Indeed, and the above example is working for me since moving to 2.0.0GA.   I 
now have a similar situation that's a little more complicated than above.  My 
@Observer and the @Asynchronous method it invokes are in the same SLSB.  (And 
once @Observers can be @Asynchronous, this will all be moot, because that's 
what I'm working around.)  I had done the following from within the @Observer 
method: 


  | @Observer("doLongWorkAfterTxIsDone")
  | public void doWork() {
  | // this.anAsynchMethod();  //doesn't work; no interceptors
  | ejbContext.getBusinessObject(AttachmentStorer.class).anAsynchMethod();
  | }
  | 
  | //this is annotated @Asynchronous in the @Local interface
  | public void anAsynchMethod() { 
  | ...
  | }
  | 

But this causes seam to use the SERVER set of interceptors, which does not 
include AsynchronousInterceptor.  I also tried doing 
Component.getInstance("myComponentName") to obtain an intercepted version of 
"this", but the method context contains "this" and just returns it, and no 
interceptors are used on the invocation of anAsynchMethod() in that case either.

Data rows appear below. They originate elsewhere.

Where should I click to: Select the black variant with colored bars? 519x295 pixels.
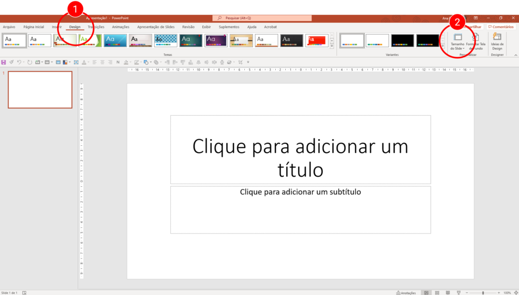pyautogui.click(x=402, y=41)
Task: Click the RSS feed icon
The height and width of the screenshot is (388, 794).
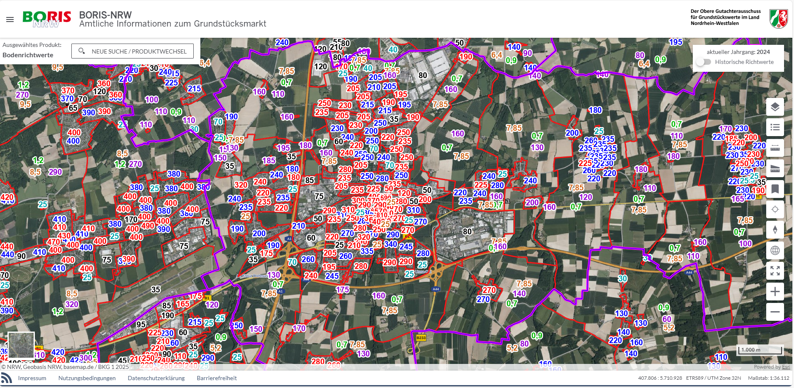Action: pyautogui.click(x=7, y=378)
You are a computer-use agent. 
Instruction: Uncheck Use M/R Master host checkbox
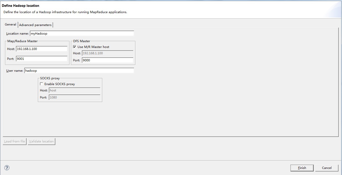click(x=75, y=47)
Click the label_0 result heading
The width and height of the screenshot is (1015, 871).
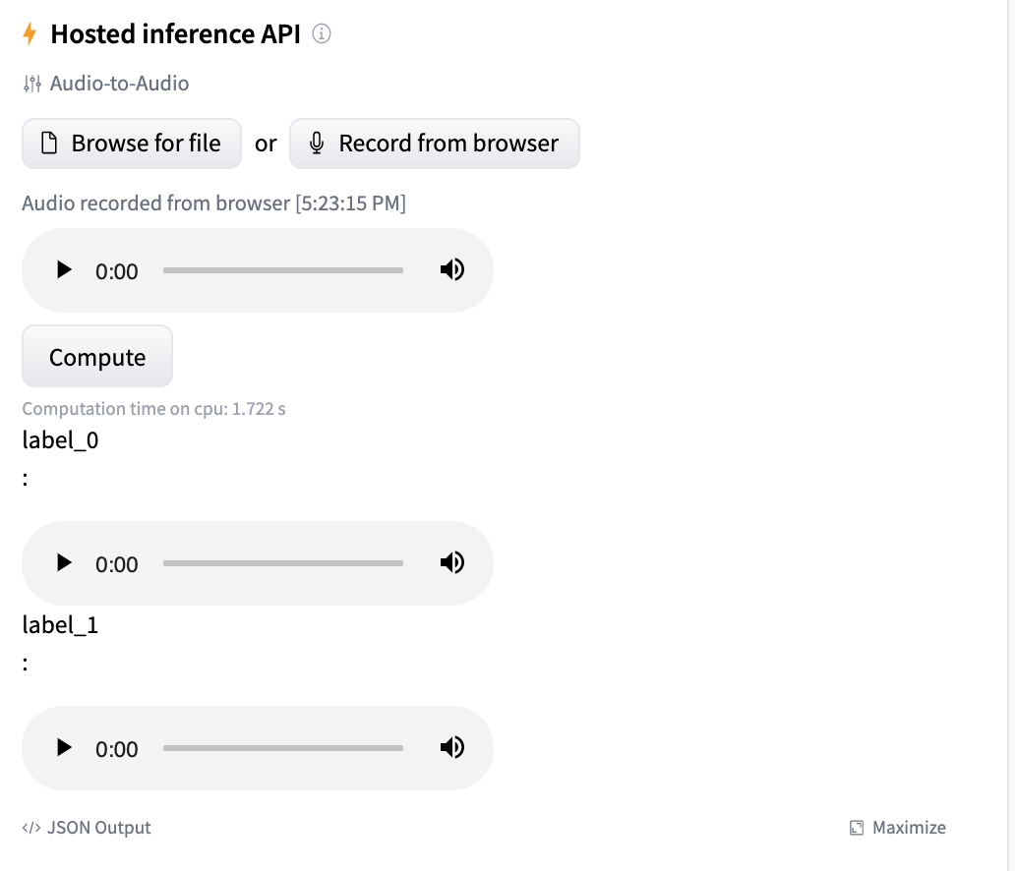point(60,439)
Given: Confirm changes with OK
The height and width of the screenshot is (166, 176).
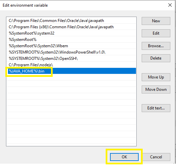Looking at the screenshot, I should [124, 157].
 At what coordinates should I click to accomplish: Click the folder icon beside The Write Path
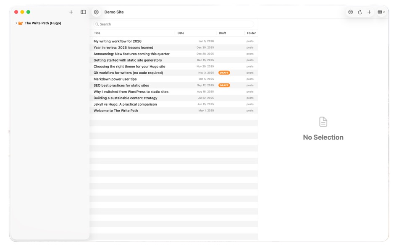coord(21,23)
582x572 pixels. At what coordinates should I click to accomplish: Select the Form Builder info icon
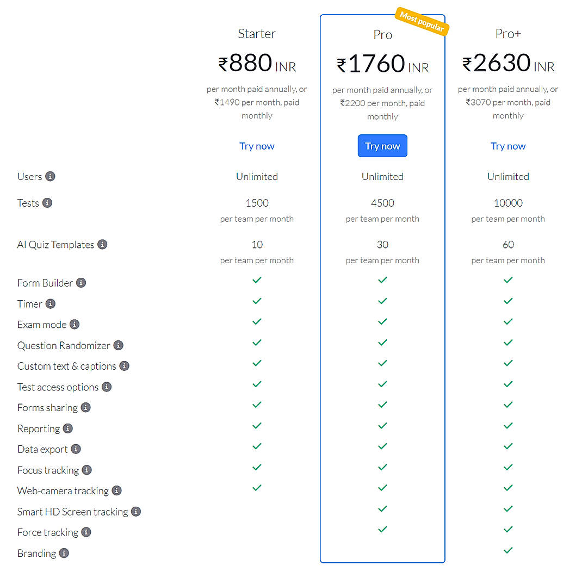point(81,283)
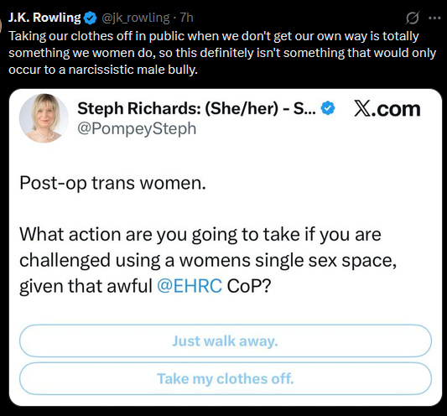The height and width of the screenshot is (416, 447).
Task: Open Steph Richards' profile picture
Action: 44,118
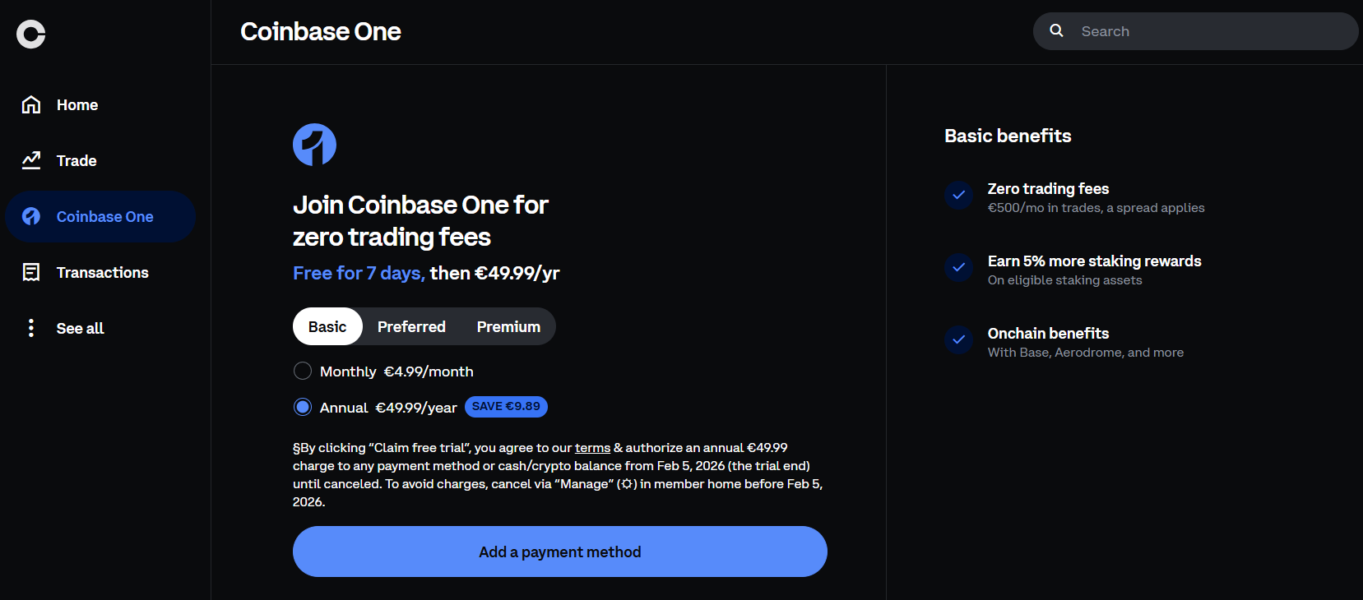This screenshot has height=600, width=1363.
Task: Switch to the Preferred plan tab
Action: tap(411, 326)
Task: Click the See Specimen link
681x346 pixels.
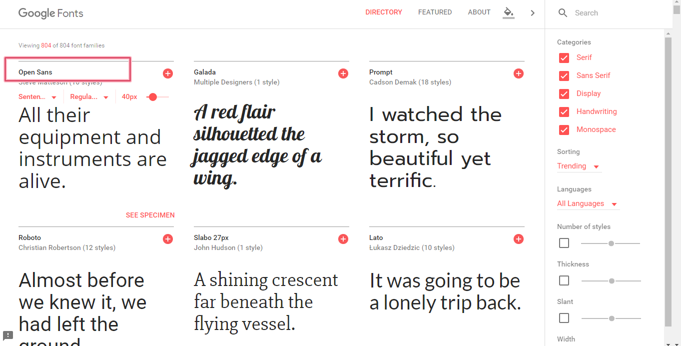Action: point(150,216)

It seems that @Asynchronous works well between objects, but not so well for 
method calls within an object, which is unfortunate, but perhaps that's by 
design.  I can refactor to move the asynchronous code into a different bean, 
but that's a bit artificial.  So I'll probably just use Seam's Work() { } 
construct.

This is similar to the problem I faced with @TransactionAttribute and 
intra-bean calls.  I think it's a common use-case for a session bean to want to 
invoke methods upon itself, but in order to have CMT work correctly in the 
non-default case of having an outer method be non-transactional and repeatedly 
invoke an inner method which gets its own transaction, this means using 
getBusinessObject(), which is just plain ugly.